# Is it possible to install lowering springs by yourself?



## montana (Nov 12, 2010)

70AARCUDA said:


> ...yes, it's "possible" to do yourself, but you'll need _special_ coil-compression tools, which most DIY'ers don't have.
> 
> ...however, almost any reputable service shop will usually have such coil-compression tools.
> 
> ...


!! Hose Clamps!! that's REALLY dangerous. glad your still alive to post here hahaa.

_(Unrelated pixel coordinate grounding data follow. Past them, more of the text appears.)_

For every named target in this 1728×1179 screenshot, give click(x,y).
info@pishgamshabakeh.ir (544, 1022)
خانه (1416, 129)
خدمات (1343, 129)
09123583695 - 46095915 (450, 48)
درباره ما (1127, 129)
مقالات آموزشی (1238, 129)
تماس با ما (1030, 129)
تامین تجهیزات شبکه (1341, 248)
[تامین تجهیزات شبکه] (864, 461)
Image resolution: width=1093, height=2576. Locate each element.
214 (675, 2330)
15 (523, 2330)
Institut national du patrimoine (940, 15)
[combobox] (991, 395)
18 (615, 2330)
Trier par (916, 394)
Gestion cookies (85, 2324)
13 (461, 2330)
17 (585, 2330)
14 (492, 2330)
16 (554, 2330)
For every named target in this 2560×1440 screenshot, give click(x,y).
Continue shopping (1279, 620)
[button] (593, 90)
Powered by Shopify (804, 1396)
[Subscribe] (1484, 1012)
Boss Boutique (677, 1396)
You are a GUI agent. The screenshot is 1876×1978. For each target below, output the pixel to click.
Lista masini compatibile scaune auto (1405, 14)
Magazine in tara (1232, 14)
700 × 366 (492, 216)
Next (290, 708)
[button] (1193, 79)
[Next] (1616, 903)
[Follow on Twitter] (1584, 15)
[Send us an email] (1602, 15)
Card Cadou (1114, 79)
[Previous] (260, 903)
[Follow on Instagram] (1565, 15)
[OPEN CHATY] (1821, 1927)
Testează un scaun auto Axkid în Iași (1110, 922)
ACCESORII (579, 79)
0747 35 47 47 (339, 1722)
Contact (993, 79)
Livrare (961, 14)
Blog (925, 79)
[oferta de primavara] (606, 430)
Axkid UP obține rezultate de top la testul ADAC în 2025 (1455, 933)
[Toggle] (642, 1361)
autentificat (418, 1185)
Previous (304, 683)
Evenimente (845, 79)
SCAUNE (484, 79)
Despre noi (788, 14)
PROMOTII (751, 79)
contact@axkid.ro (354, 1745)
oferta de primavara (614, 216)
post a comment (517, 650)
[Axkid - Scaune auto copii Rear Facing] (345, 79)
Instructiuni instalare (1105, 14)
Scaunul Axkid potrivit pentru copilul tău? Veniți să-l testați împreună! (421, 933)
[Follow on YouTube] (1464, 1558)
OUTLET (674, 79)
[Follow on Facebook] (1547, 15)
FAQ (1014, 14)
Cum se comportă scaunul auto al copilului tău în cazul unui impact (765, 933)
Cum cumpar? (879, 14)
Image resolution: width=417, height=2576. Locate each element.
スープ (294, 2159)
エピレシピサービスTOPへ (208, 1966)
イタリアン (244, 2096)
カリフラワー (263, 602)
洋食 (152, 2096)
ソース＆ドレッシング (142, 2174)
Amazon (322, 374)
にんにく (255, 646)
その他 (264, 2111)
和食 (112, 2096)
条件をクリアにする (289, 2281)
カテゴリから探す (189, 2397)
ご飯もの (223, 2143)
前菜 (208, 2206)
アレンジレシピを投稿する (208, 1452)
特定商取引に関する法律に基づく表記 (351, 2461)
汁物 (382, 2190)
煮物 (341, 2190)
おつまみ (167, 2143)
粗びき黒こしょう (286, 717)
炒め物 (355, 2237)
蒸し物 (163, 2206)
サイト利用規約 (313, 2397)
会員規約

I might or might not do the coil spring DIY, all depends if i can rent a coil spring compressor.


----------



## shawn672 (Oct 31, 2010)

Autozone will rent you a spring compressor for free, just a deposit down. I think some Pepboys will even do the same for a nominal fee

You can install your own springs, I'd say it requires a 6/10 on the mechanical skill factory just for the sheer level of harm you potentially can do to yourself or your car if the spring isnt compressed/decompressed properly. The rear end should only take about 20mins but front may take up to an hour


----------



## TurboTechRacing (Nov 3, 2010)

I would say most do the job themselves, just take it after the install to get an alignment.


----------



## Cruzer (Oct 18, 2010)

If this would be your first time working on your car I would suggest to take it to a professional as there is a decent amount of danger. If you are familiar with working with your hands and mechanical stuff then you should be okay.


----------